(Passage shown)
- - -
In reviewing the denial of a defendant’s motion to dismiss, this Court determines only whether the evidence adduced at trial, when taken in the light most favorable to the State, was sufficient to allow a rational juror to find defendant guilty beyond a reasonable doubt on each essential element of the crime charged. State v. Warren, 348 N.C. 80, 102, 499 S.E.2d 431, 443, cert. denied, 525 U.S. 915, 142 L. Ed. 2d 216 (1998). The State is entitled to all inferences that may be fairly derived from the evidence. Id.

‘To convict a defendant of burglary, ‘the State’s evidence must show that there was a breaking and entering during the nighttime of a dwelling or sleeping apartment with intent to commit a felony therein.... If the burglarized dwelling is occupied it is burglary in the first degree.’ ” State v. Ball, 344 N.C. 290, 306, 474 S.E.2d 345, 354 (1996) (quoting State v. Wilson, 289 N.C. 531, 538, 223 S.E.2d 311, 315 (1976)), cert. denied, 520 U.S. 1180, 137 L. Ed. 2d 561 (1997).

We find that the State presented sufficient circumstantial evidence of a “breaking” by defendant. Complainant heard a noise from her son’s bedroom. When she went to investigate, the screen was missing from the window, the lock on the window was broken and items on the window sill were on the floor. Defendant then grabbed complainant through the window from outside. These facts permit an inference that defendant opened the window and/or removed the screen in order to enter complainant’s home.

*498We agree with defendant, however, that the State failed to meet its evidentiary burden on the issue of intent. Generally, the fact that a defendant has broken into and entered a dwelling at night permits an inference of the intent to commit the felony of larceny. See State v. Dawkins, 305 N.C. 289, 290, 287 S.E.2d 885, 886-87 (1982). However, where the State proceeds on the theory that the defendant intended to commit a sex offense, it is obliged to prove defendant’s sexual intent. Id. at 290, 207 S.E.2d at 887. Sexual intent may be proved circumstantially by inference, based upon a defendant’s actions, words, dress, or demeanor. State v. Robbins, 99 N.C. App. 75, 80, 392 S.E.2d 449, 452, aff'd, 327 N.C. 628, 398 S.E.2d 331 (1990). There must, however, be evidence of “ ‘some overt manifestation of an intended forcible sexual gratification^]’ ” State v. Robinson, 97 N.C. App. 597, 602, 389 S.E.2d 417, 420 (quoting State v. Davis, 90 N.C. App. 185, 188, 368 S.E.2d 52, 54 (1988)), appeal dismissed and disc, review denied, 326 N.C. 804, 393 S.E.2d 904 (1990).

In State v. Rushing, 61 N.C. App. 62, 300 S.E.2d 445, aff'd per curiam, 308 N.C. 804, 303 S.E.2d 822 (1983), a shirtless defendant entered the victim’s bedroom window at night while she was sleeping. He told the victim, “Don’t holler, don’t scream, I got a gun, I’ll shoot you.” Id. at 63, 300 S.E.2d at 447. When the victim moved away to the head of her bed, defendant grabbed her arm. When she tried to turn on the light, defendant ordered her not to move. When the victim began to scream, defendant covered her mouth with his hand. He fled only when the victim’s child started to scream. We found the evidence insufficient to permit an inference that the defendant entered the victim’s dwelling with the intent to commit rape. Id. at 67, 300 S.E.2d at 449.
- - -
(Word and element location records)
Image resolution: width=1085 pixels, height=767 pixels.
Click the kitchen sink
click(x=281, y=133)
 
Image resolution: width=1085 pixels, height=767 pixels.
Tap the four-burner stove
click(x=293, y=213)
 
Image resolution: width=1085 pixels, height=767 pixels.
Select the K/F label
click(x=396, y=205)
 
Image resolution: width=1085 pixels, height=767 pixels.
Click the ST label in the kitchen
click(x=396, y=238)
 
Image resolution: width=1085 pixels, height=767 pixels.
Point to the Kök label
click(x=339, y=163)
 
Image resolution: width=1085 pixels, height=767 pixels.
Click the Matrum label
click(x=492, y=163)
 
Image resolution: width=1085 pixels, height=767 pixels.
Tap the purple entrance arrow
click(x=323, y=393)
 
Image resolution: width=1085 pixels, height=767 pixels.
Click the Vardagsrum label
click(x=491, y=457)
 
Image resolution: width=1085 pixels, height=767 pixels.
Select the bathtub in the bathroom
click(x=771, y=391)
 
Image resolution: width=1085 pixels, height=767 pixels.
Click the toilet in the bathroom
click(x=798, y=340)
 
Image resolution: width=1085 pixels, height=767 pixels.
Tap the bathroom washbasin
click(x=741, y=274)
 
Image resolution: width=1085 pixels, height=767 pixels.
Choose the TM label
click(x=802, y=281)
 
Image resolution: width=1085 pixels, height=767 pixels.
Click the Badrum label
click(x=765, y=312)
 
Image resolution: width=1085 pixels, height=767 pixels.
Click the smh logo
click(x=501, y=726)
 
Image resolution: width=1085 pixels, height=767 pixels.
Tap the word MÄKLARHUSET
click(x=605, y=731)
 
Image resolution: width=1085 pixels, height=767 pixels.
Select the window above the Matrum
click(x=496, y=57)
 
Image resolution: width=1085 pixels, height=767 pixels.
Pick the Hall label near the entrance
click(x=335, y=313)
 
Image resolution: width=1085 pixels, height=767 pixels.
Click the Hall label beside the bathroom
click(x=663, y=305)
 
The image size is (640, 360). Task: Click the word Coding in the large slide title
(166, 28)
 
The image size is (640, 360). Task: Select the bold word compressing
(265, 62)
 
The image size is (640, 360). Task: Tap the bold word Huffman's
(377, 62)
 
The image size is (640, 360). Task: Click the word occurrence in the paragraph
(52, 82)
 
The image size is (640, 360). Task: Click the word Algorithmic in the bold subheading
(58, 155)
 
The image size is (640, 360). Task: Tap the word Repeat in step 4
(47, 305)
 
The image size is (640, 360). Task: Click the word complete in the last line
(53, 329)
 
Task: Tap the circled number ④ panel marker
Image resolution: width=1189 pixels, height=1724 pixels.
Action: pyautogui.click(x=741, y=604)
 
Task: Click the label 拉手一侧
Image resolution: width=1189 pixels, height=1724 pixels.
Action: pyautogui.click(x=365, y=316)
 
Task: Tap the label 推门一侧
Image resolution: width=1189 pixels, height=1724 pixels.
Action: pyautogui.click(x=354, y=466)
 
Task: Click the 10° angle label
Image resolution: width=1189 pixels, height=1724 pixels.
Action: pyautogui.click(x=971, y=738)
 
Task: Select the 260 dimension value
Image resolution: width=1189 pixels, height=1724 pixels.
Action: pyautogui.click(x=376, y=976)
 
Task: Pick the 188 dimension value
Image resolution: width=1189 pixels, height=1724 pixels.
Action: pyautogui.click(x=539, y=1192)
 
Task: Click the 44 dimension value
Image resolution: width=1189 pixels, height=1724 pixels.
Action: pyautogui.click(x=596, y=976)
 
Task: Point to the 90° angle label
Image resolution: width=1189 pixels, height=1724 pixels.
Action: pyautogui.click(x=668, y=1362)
- - -
(Stated task 1) Summarize the passage shown on burglary evidence in three sentences.
(Stated task 2) In the records, swap "Point to" for "Tap" in everything from the line containing "Task: Point to the 90° angle label" down through the end of the records, and give back only those lines.

(Answer 1) When reviewing the denial of a motion to dismiss, the Court asks only whether the evidence, viewed in the light most favorable to the State, would let a rational juror find the defendant guilty beyond a reasonable doubt on each element of burglary. Burglary requires a nighttime breaking and entering of a dwelling with intent to commit a felony inside. The Court found enough circumstantial evidence of a breaking, but it agreed with the defendant that the State failed to prove intent, because a theory of an intended sex offense requires proof of sexual intent shown through some overt manifestation.

(Answer 2)
Task: Tap the 90° angle label
Image resolution: width=1189 pixels, height=1724 pixels.
Action: pyautogui.click(x=668, y=1362)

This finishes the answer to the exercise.